Food security risk if crop biodiversity lost: report

MILAN (Reuters) - Future global food security may be at risk unless greater efforts are made to conserve and use the genetic diversity of cultivated crops and their wild relatives, the United Nations' Food and Agriculture Organization (FAO) said.
The world's cereals output needs to rise by 1 billion metric tonnes a year by 2050 to feed a population that is expected to grow by about 40 percent by then from 2005, the FAO said in a report published on Tuesday, reaffirming its earlier forecasts.
Crop biodiversity is a strategic resource for sustainable development and eradication of hunger and it provides insurance against environmental calamities, the agency said in the report on the state of the world's plant genetic resources for food and agriculture.
Fast-growing, high-yield new crop varieties resistant to heat, drought, salinity, pests and diseases -- crucial to ensure food security in the face of climate change -- can be developed using genetic information held in certain plants, the FAO said.
New seed varieties have accounted for 50 percent of the rise in crop yields in recent years with irrigation and fertilizers accounting for the rest of the growth, it said.
"There are thousands of crop wild relatives that still need to be collected, studied and documented because they hold genetic secrets that enable them to resist heat, droughts, salinity, floods and pests," FAO Director-General Jacques Diouf said.
With an industrial focus on output of a few major crops, 75 percent of crop diversity was lost between 1900 and 2000 and up to 22 percent of the wild relatives of peanut, potato and beans will disappear by 2055, hit by a changing climate, the FAO said.
More funds are needed to preserve crop biodiversity and improve collection and use of its resources, it said.

◆ **EXTRACTED INFORMATION**:
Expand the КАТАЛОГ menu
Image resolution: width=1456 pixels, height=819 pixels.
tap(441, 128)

==

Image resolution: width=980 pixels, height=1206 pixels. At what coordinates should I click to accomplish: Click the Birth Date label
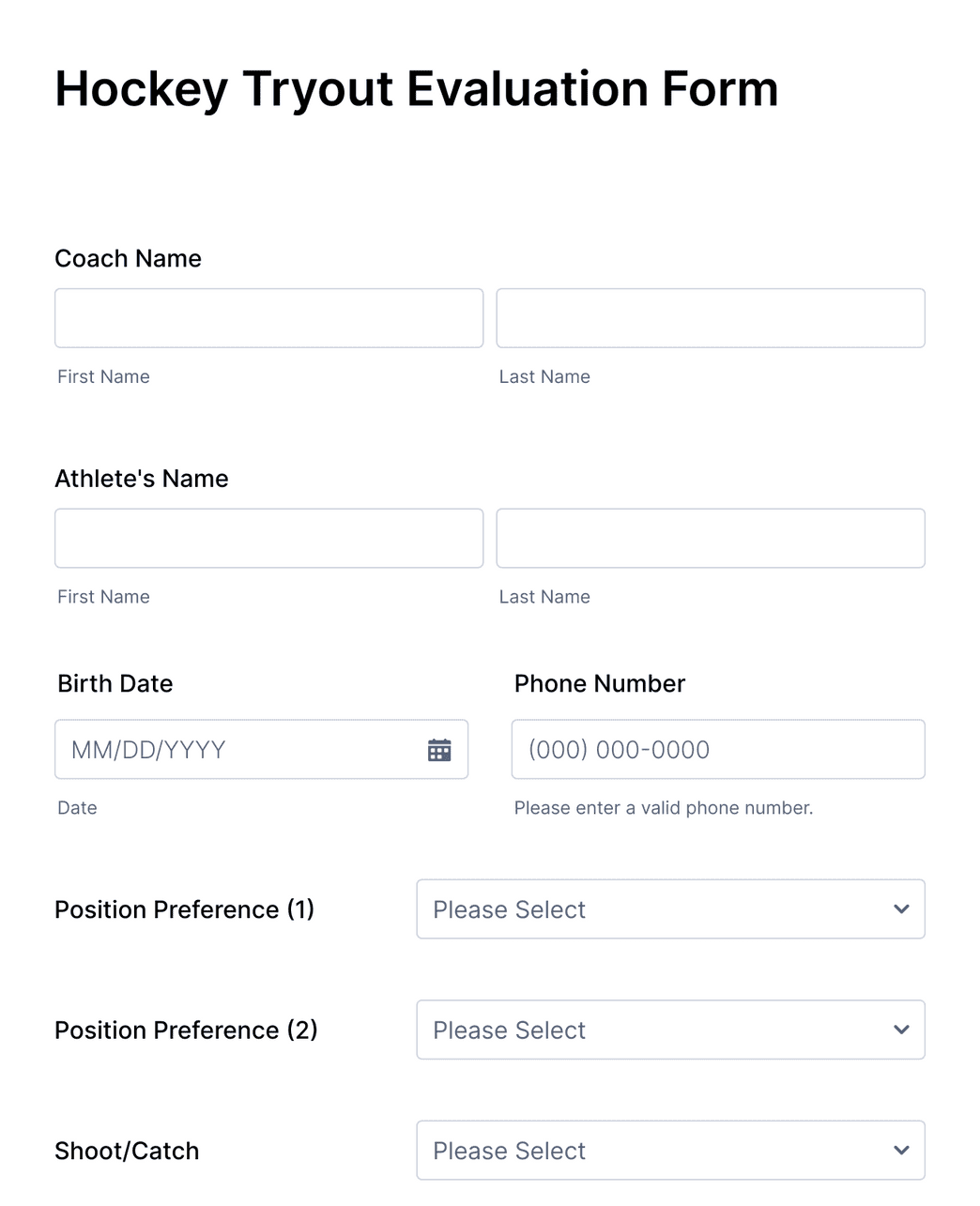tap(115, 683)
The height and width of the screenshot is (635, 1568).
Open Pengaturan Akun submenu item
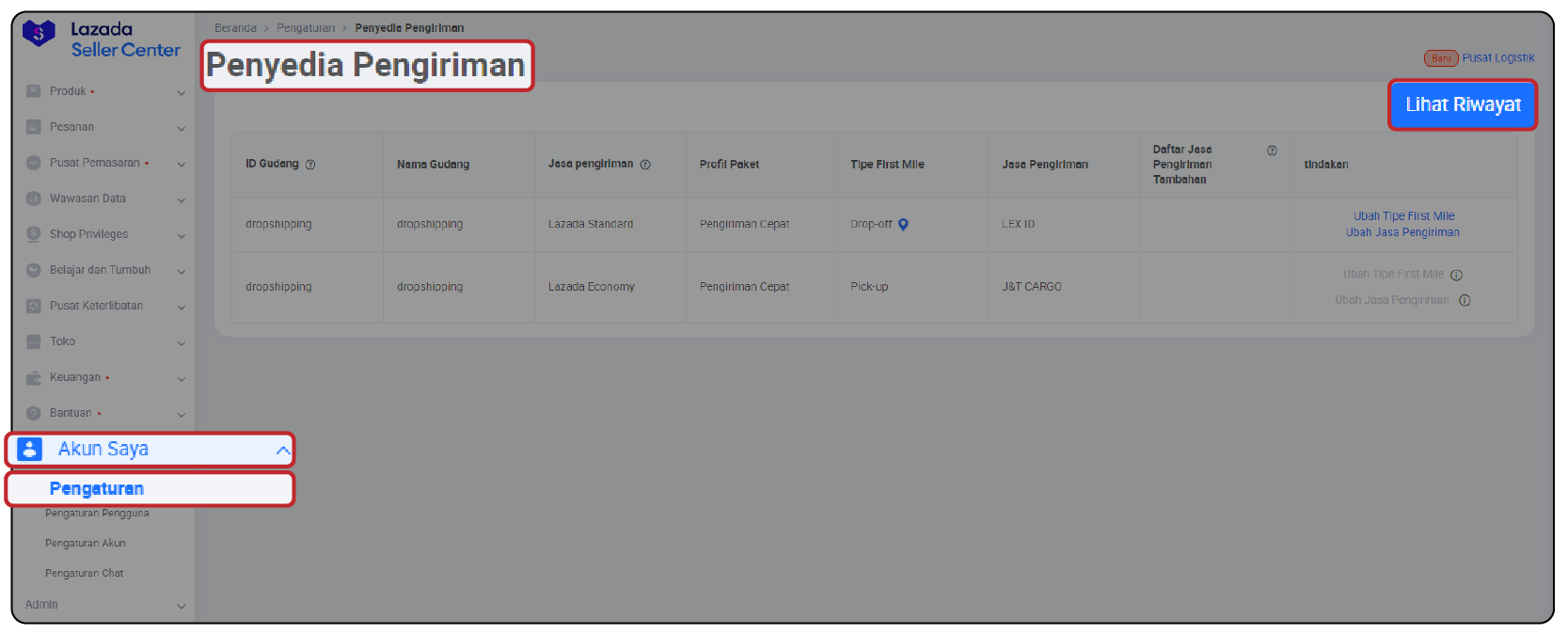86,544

◆ **ACTIVITIES**:
1) Transcribe the part of the news story on crop biodiversity that opens with the words containing "New seed varieties" and closes with "resources, it said.".
2) Answer these from the news story on crop biodiversity:
(a) By how much does the world's cereals output need to rise each year by 2050?
(b) What share of the rise in crop yields in recent years is credited to new seed varieties?
(c) What percentage of crop diversity was lost between 1900 and 2000?
3) Summarize the news story on crop biodiversity in two sentences.

◆ **RESULTS FOR EACH TASK**:
1)
New seed varieties have accounted for 50 percent of the rise in crop yields in recent years with irrigation and fertilizers accounting for the rest of the growth, it said.
"There are thousands of crop wild relatives that still need to be collected, studied and documented because they hold genetic secrets that enable them to resist heat, droughts, salinity, floods and pests," FAO Director-General Jacques Diouf said.
With an industrial focus on output of a few major crops, 75 percent of crop diversity was lost between 1900 and 2000 and up to 22 percent of the wild relatives of peanut, potato and beans will disappear by 2055, hit by a changing climate, the FAO said.
More funds are needed to preserve crop biodiversity and improve collection and use of its resources, it said.

2)
(a) By 1 billion metric tonnes a year.
(b) 50 percent.
(c) 75 percent.

3) The FAO said in a report that future global food security may be at risk unless greater efforts are made to conserve and use the genetic diversity of cultivated crops and their wild relatives, whose genetic information can be used to develop varieties resistant to heat, drought, salinity, pests and diseases. It noted that 75 percent of crop diversity was lost between 1900 and 2000 and said more funds are needed to preserve crop biodiversity.